Look through the data below for the line with "Viewport: 1316px width, 903px height." and the line with "Task: Open Zeit und Sprache settings", then output those two and all lines in between, exactly as written.

Start of Block

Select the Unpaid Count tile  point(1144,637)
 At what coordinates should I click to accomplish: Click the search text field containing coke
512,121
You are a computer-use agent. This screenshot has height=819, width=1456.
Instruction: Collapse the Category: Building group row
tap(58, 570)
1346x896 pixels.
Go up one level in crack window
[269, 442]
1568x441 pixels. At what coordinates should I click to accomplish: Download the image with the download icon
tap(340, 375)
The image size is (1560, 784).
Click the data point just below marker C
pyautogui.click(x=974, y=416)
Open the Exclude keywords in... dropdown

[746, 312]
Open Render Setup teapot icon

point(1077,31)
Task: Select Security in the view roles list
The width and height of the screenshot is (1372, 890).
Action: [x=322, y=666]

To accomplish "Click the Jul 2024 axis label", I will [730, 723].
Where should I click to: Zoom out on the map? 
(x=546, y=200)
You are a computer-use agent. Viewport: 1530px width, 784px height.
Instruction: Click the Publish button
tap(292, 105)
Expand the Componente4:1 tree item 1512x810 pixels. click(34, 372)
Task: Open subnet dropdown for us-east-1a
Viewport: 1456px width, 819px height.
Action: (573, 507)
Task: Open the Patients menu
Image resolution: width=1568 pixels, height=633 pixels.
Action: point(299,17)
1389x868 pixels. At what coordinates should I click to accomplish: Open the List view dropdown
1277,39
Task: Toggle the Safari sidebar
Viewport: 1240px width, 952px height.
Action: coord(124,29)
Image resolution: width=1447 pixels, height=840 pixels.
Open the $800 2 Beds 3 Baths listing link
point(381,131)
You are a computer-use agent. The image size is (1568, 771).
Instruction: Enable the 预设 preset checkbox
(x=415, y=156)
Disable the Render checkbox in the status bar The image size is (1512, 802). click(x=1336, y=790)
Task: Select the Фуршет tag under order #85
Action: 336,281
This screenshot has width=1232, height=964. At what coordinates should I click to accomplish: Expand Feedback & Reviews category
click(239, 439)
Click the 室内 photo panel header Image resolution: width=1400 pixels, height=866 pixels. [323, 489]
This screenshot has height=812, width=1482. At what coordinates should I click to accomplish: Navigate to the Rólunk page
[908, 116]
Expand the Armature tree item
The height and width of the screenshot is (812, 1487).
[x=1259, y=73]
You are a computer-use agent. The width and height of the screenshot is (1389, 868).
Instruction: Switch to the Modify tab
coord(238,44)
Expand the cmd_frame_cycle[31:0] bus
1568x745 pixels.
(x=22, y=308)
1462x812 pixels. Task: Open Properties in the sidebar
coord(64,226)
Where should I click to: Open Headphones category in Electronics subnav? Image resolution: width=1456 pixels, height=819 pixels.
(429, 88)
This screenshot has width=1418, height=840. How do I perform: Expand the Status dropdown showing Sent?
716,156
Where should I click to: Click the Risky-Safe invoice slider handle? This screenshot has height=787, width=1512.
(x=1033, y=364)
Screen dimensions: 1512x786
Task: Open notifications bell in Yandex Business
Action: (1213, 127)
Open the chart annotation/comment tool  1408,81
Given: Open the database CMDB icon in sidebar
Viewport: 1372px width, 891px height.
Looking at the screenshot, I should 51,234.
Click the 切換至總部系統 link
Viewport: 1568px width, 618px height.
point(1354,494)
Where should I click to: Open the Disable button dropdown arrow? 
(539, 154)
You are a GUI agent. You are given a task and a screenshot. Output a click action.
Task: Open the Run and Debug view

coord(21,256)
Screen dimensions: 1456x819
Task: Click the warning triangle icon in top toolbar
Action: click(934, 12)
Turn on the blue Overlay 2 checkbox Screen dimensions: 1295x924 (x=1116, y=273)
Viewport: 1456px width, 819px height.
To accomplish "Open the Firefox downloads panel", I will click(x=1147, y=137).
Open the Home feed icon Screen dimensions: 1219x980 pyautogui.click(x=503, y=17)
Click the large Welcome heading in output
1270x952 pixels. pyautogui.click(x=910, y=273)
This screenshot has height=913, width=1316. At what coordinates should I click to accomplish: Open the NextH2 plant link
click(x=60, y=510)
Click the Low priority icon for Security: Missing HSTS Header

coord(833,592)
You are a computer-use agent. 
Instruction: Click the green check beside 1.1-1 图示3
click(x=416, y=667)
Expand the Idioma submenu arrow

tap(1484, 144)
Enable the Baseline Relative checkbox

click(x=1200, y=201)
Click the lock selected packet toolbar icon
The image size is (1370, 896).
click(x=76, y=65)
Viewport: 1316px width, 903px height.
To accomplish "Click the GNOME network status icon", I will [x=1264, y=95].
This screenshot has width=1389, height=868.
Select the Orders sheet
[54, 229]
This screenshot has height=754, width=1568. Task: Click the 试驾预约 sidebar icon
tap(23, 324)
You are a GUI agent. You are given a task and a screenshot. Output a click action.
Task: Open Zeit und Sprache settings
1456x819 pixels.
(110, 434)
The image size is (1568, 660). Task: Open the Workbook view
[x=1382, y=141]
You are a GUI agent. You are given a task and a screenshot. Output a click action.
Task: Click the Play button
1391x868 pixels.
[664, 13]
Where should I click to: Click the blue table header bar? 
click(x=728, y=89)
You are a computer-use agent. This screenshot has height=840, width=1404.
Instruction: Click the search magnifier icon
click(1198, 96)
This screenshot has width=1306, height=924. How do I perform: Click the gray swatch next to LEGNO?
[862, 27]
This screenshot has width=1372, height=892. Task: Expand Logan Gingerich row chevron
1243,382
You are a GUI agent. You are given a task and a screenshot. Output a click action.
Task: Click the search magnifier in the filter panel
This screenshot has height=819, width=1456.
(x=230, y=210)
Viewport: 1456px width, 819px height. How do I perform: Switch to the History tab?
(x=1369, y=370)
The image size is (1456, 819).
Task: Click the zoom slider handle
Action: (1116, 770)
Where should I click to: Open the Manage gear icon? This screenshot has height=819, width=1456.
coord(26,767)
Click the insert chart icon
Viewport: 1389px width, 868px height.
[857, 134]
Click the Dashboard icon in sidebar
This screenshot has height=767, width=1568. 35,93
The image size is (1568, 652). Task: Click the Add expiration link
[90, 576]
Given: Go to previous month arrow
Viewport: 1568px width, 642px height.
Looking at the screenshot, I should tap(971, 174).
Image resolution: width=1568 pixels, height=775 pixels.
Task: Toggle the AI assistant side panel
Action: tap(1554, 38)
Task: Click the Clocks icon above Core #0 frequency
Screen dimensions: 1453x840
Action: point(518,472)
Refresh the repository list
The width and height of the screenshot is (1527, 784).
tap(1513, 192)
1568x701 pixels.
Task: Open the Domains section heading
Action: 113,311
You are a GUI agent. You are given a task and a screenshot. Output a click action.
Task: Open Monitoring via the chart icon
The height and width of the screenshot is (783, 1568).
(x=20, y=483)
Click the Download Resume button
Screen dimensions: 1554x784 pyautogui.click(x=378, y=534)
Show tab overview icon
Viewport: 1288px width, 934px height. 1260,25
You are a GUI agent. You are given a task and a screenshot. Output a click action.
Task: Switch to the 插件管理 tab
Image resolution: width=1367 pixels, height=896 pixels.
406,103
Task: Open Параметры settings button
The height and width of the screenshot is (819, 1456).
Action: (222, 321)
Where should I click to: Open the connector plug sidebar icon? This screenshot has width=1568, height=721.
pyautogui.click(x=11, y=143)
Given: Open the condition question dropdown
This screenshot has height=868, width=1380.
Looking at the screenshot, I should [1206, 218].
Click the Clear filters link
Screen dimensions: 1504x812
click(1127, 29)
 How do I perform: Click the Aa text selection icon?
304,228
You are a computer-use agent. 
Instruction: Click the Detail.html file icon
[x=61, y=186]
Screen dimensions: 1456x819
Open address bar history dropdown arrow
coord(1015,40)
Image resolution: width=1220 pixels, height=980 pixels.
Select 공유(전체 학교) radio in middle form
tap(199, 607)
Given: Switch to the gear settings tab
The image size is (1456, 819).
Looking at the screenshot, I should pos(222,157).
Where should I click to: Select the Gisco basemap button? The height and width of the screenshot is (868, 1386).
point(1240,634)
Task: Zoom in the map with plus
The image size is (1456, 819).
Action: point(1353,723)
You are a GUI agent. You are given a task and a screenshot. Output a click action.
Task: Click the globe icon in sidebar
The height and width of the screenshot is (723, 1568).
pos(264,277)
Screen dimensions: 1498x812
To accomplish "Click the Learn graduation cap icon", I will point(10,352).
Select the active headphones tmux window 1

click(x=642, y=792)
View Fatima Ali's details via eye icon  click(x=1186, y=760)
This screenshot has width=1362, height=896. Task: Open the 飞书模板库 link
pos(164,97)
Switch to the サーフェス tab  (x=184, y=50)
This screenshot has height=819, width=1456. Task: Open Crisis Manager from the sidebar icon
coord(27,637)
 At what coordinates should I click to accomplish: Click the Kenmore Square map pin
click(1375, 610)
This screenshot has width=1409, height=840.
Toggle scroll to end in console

End of Block

Response to this task.
Viewport: 1316px width, 903px height.
To accomplish "Click the GNOME network status icon", I will [x=1264, y=95].
This screenshot has width=1389, height=868.
Select the Orders sheet
[54, 229]
This screenshot has height=754, width=1568. Task: Click the 试驾预约 sidebar icon
tap(23, 324)
You are a GUI agent. You are given a task and a screenshot. Output a click action.
Task: Open Zeit und Sprache settings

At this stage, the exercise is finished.